* [What to produce]: Out of the records below, copy all lines in which the word "agent" occurs.

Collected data
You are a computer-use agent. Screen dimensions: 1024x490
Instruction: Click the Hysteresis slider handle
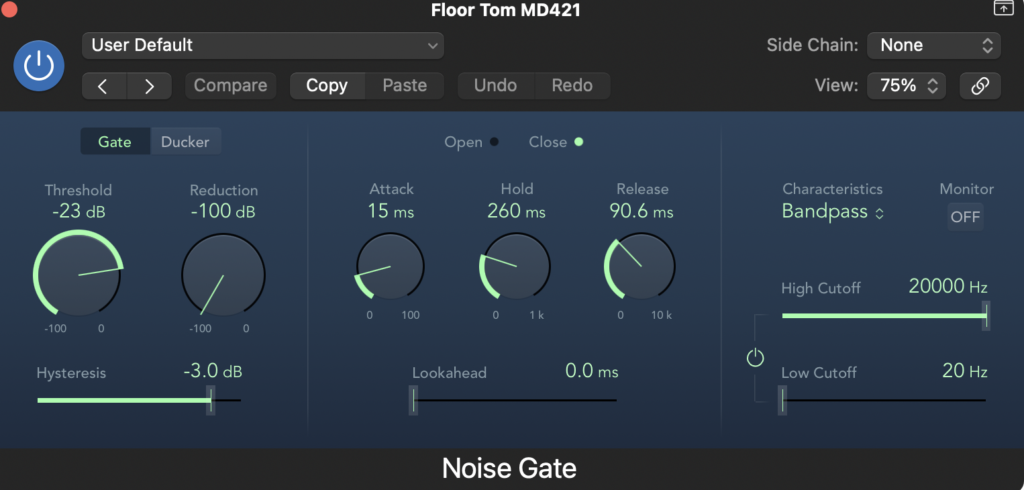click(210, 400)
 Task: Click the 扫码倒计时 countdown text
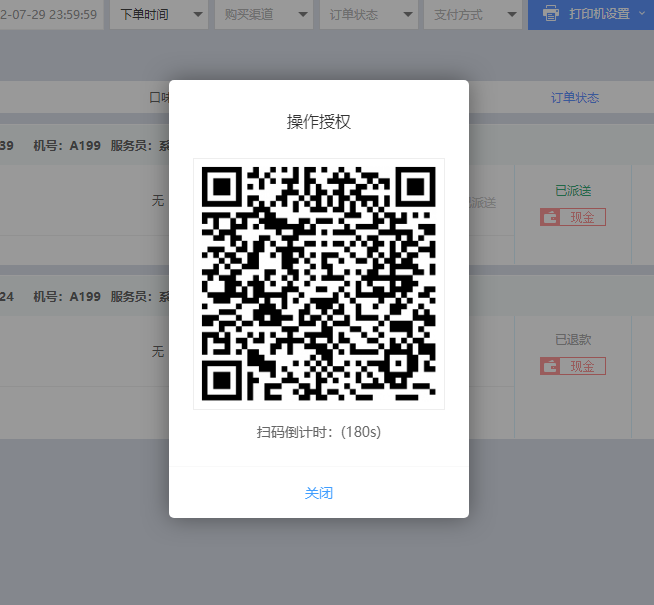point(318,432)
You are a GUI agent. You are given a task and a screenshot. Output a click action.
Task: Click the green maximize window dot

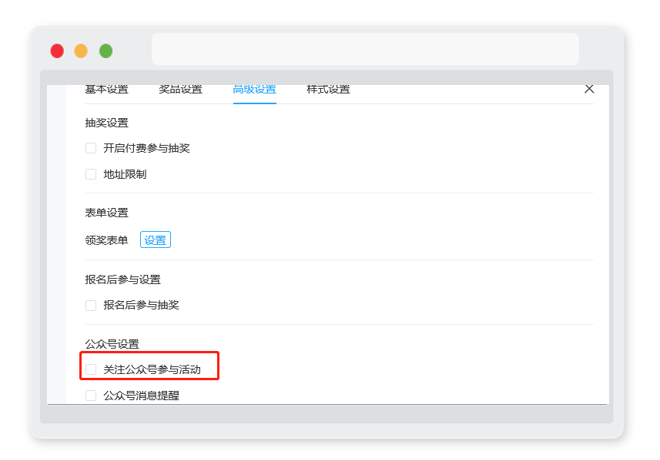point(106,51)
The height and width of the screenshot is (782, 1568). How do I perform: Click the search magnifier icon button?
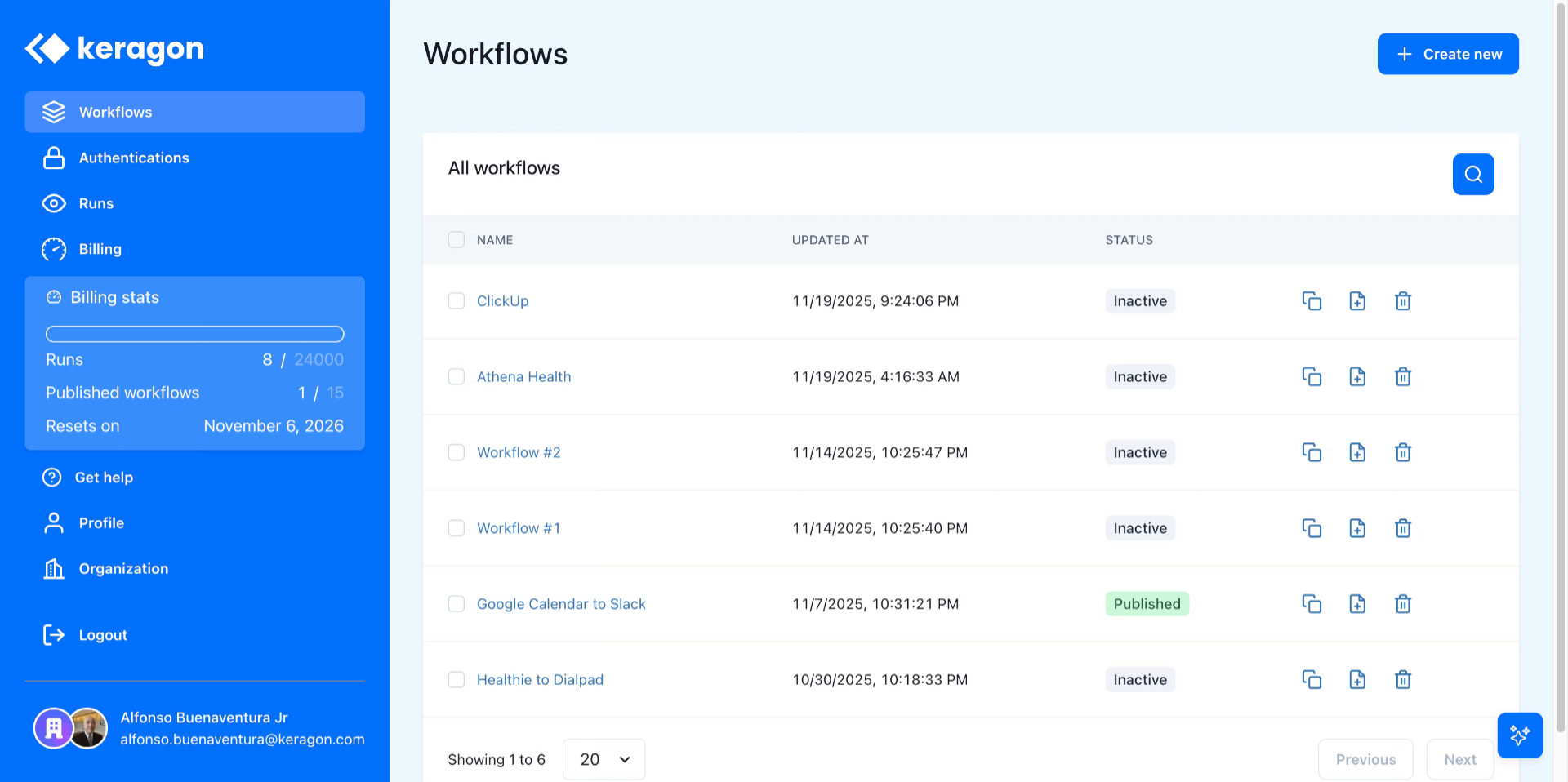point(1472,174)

* [Written reply]:
You are a computer-use agent. Screen dimensions: 1024x490
You are a GUI agent. You are given a task and a screenshot. Output a click action.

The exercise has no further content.